L.A. Quand on est dépendant d’une grande entreprise qui permet de rapporter des sous à la maison, n’est-ce pas difficile pour certaines personnes de faire des choix bio ou écologiques?
L.W. C’est rare qu’il y ait juste un choix. Bien sûr, certaines personnes sont plus vulnérables, mais quand on creuse, on a souvent le choix d’un emploi plutôt qu’un autre. On a aussi le choix de se recycler s’il le faut et celui de parler. On a besoin d’avoir des gens dans les grandes entreprises qui vont prendre la parole pour convaincre l’employeur de changer les choses. On peut commencer par de petites choses. On peut avoir une influence. On a besoin d’entreprises qui sont au service du bien commun et qui développent de bonnes pratiques écologiques.

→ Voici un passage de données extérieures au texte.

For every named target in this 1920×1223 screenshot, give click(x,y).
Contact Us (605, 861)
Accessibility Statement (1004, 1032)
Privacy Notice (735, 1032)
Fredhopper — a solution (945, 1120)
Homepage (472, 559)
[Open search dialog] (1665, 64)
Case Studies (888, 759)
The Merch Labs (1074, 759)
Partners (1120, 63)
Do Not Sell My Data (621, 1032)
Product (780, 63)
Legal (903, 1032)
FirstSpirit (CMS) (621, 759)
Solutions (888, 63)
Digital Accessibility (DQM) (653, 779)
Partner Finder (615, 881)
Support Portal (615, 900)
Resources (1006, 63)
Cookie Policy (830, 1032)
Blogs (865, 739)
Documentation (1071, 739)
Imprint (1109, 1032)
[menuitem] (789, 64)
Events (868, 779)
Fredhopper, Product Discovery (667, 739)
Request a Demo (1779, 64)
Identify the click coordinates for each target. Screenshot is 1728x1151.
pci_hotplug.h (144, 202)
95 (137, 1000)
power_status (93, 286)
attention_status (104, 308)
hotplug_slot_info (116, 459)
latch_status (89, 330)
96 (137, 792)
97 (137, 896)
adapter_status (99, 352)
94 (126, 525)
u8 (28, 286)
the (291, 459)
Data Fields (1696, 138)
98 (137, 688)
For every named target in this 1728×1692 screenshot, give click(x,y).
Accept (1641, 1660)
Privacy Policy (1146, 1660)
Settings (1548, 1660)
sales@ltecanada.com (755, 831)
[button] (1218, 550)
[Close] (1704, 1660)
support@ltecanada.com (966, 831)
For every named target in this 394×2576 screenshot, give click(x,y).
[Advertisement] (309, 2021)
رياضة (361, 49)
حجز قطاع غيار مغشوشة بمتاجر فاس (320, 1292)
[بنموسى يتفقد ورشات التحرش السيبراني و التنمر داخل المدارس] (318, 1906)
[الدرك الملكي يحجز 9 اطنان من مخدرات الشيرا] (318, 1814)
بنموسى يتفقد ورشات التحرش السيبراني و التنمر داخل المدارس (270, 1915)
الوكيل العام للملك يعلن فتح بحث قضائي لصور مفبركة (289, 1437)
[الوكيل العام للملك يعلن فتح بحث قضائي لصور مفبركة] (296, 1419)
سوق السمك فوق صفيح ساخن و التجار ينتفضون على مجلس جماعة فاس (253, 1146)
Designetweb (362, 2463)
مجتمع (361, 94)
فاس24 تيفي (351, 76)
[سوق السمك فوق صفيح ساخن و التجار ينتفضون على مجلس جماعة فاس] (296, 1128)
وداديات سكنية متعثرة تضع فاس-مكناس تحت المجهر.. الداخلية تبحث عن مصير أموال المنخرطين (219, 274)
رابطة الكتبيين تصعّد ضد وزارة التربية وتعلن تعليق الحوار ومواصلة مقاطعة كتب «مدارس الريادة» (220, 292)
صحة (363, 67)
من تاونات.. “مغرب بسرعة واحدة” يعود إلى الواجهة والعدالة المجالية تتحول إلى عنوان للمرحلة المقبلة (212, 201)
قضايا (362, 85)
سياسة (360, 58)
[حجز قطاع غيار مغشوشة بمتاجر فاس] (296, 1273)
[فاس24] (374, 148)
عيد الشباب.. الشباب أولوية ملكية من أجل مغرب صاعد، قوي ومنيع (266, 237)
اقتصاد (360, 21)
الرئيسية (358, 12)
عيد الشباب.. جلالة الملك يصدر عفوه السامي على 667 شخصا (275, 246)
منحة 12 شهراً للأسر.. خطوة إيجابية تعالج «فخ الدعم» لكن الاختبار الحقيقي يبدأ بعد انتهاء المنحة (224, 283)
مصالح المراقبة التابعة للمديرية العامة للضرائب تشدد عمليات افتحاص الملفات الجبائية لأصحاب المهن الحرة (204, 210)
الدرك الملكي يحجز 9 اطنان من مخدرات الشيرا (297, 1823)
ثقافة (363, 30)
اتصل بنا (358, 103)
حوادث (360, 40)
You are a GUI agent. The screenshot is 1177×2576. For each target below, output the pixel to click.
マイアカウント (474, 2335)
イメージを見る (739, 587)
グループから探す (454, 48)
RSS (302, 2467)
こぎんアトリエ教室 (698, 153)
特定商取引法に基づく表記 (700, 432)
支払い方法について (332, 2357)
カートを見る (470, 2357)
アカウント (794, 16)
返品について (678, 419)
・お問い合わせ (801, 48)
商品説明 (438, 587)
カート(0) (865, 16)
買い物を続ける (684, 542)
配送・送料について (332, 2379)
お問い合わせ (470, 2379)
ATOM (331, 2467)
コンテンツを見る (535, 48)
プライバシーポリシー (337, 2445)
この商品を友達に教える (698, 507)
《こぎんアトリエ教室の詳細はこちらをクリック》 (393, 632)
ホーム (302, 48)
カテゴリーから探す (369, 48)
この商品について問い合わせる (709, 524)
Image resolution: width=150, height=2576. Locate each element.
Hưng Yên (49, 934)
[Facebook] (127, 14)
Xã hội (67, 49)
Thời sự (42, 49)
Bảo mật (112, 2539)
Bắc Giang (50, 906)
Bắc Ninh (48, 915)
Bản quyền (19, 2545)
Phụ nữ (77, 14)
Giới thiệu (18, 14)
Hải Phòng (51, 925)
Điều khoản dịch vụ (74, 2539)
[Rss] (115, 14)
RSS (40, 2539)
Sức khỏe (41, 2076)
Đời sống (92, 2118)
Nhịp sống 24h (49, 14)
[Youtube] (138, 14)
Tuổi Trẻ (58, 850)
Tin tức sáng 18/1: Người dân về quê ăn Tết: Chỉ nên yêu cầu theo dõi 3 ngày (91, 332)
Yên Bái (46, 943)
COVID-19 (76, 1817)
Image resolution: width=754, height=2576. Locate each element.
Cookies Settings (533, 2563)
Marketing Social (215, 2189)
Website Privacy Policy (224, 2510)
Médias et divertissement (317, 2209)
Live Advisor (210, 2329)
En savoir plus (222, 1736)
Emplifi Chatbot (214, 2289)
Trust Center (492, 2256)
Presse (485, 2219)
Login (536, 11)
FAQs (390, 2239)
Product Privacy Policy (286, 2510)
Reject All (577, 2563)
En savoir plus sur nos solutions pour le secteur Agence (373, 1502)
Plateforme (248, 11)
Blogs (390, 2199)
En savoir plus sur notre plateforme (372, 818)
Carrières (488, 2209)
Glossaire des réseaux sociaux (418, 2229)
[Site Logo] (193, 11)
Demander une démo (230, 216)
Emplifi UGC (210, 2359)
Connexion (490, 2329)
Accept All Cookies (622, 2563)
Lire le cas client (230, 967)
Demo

L.A. Comment le gouvernement peut-il soutenir l’emploi d’une main et de l’autre mettre un bouchon sur la pollution quelle crée?
L.W. Pour les subventions, les crédits d’impôt et les mesures fiscales, on devrait appliquer le principe d’écoconditionnalité. C’est-à-dire mettre des conditions environnementales ou de justice sociale pour accéder aux argents. Les entreprises diront que ce n’est pas le temps de mettre des contraintes de plus. Mais oui, c’est le temps! Les crises sont des occasions de se réinventer, des occasions de penser à l’extérieur des cadres habituels. Il faut voir cela comme des opportunités. Comment est-ce qu’on peut faire plus avec moins de ressources matérielles et en générant plus d’emplois?
En agriculture, l’utilisation d’énergie fossile peut être remplacée par de la main-d’œuvre. S’il y a une pénurie de main-d’œuvre, c’est parce qu’on n’a pas formé de travailleurs agricoles et aussi parce qu’on n’est pas prêts à les payer décemment. Si on les payait bien, je suis convaincue que beaucoup de Québécois seraient intéressés.
L.A. Que diriez-vous aux gens qui ne veulent plus faire d’enfants sur une terre qui agonise?
L.W. Je les comprends. C’est une question que je me suis posée avant d’avoir des enfants. C’est une question délicate à laquelle chacun peut réfléchir et répondre. Mais je suis persuadée que chaque vie mérite d’être célébrée.

Avant de me quitter elle me lit le premier paragraphe de son livre : La transition c’est maintenant qui va comme suit :
- Si j’avais à choisir un verbe pour incarner la transition ce serait aimer.
- Parce qu’aimer est un gisement inépuisable de volonté
- Parce qu’aimer donne la force de passer par-dessus des obstacles
- Parce qu’aimer relie
- Parce qu’aimer rend créatif
- Parce qu’aimer est une énergie éternellement renouvelable et la plus puissante qui soit
- Parce qu’aimer est universel
- Parce qu’aimer c’est coopérer
- Parce qu’aimer donne de l’espoir
- Parce qu’aimer abat la peur
- Parce qu’aimer nous rend responsables les uns des autres
- Parce qu’aimer fait naître la bienveillance Parce qu’aimer c’est transformer.